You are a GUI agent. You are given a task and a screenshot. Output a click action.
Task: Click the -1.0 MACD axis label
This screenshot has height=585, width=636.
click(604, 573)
================
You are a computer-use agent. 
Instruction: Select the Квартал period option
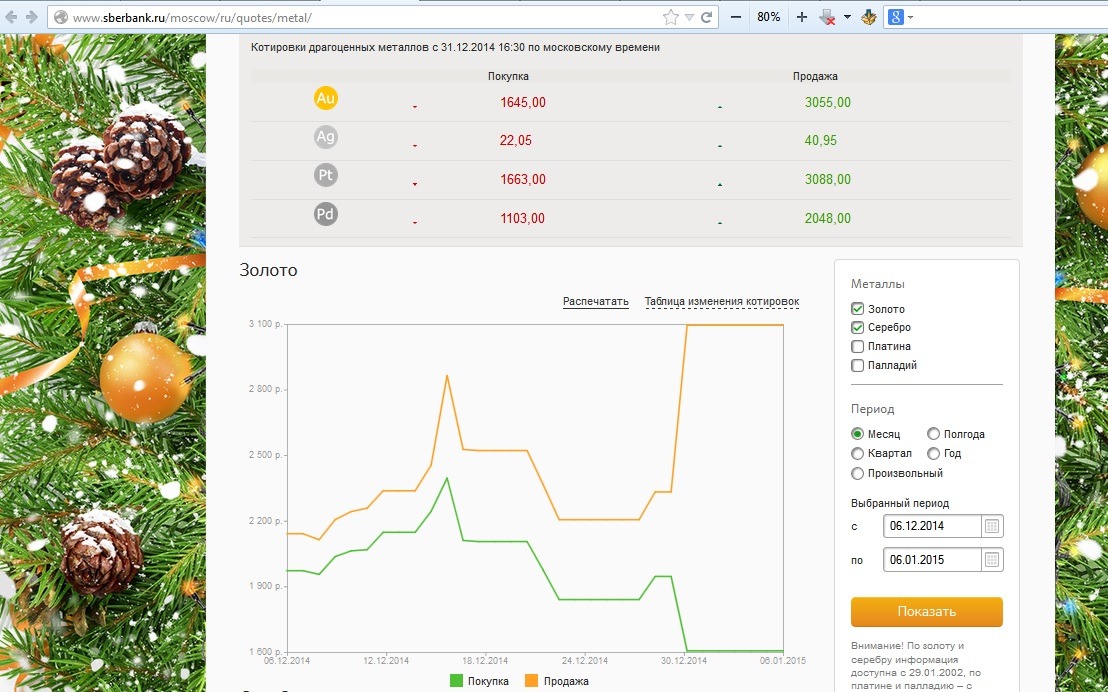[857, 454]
================
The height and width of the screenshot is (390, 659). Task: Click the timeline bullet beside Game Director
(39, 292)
================
§ **ACTION ITEM**
Line count for "agent": count the lines of the records above that contain it and give only the number.

§ **RESPONSE FOR THIS EXERCISE**
2